Puerto Rico gov’t to pay $35M in back wages to corrections workers
Following an investigation by the U.S. Department of Labor’s Wage and Hour Division that found violations of the federal Fair Labor Standards Act’s overtime and record-keeping provisions, the commonwealth of Puerto Rico has agreed to pay more than $35 million in back wages and interest to 4,490 current and former employees of the territory’s Department of Corrections and Rehabilitation.
This is one of the largest settlements in the Wage and Hour Division’s history.
The agreement is a part of a consent judgment approved today by Judge Juan M. Pérez Giménez of the U.S. District Court for the Commonwealth of Puerto Rico. Officials representing the commonwealth and the Department of Corrections and Rehabilitation also have agreed to take significant steps to ensure future compliance with the law, including installing an electronic timekeeping system at its facilities, training supervisors in the use of the new system, hiring additional staff to reduce the need for overtime and adjusting daily tours of duty for guards.
The commonwealth government already has restored more than $15 million in back wages due to employees for overtime hours worked since November 2011. The remaining back wages will be paid on an installment basis, and distributed to current and former employees as scheduled through 2016.

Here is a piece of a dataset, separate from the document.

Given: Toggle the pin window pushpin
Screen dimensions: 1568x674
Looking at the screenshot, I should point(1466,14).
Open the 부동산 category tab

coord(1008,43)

“We are pleased that the commonwealth of Puerto Rico has been our partner, through a long and arduous process, in correcting the improper payment of back wages,” said acting Secretary of Labor Seth D. Harris. “This agreement returns hard-earned wages to workers and underscores the U.S. Department of Labor’s commitment to ensuring that workers receive the wages they earn, as mandated by federal law.”
The FLSA requires that covered employees be paid at least the federal minimum wage of $7.25 for all hours worked, plus time and one-half their regular hourly rates, including commissions, bonuses and incentive pay, for hours worked beyond 40 per week. In general, “hours worked” includes all time an employee must be on duty, or on the employer’s premises or at any other prescribed place of work, from the beginning of the first principal work activity to the end of the last principal activity of the workday.
Additionally, the law requires that accurate records of employees’ wages, hours and other conditions of employment be maintained, the U.S. Labor Department said.
Under certain conditions, employees of state or local government agencies may receive compensatory time off, at a rate of not less than one and one-half hours for each overtime hour worked, instead of cash overtime pay. Law enforcement personnel may accrue or “bank” up to 480 hours of comp time.
In this case, the Department of Corrections and Rehabilitation regularly allowed employees’ comp time “banks” to greatly exceed 480 hours. The back wages found due for the employees are the cash amounts of unpaid comp time accrued in excess of the limit.
“The Labor Department has been working tirelessly with the commonwealth of Puerto Rico to reach this agreement,” said Mary Beth Maxwell, acting deputy administrator of the Wage and Hour Division. “I am very pleased that staff in our Caribbean region persevered, ensured these employees will be paid the back wages they are owed and brought this case to conclusion.”
“Thanks to this resolution, thousands of employees will see money put back into their pockets – and into their local economies,” she said.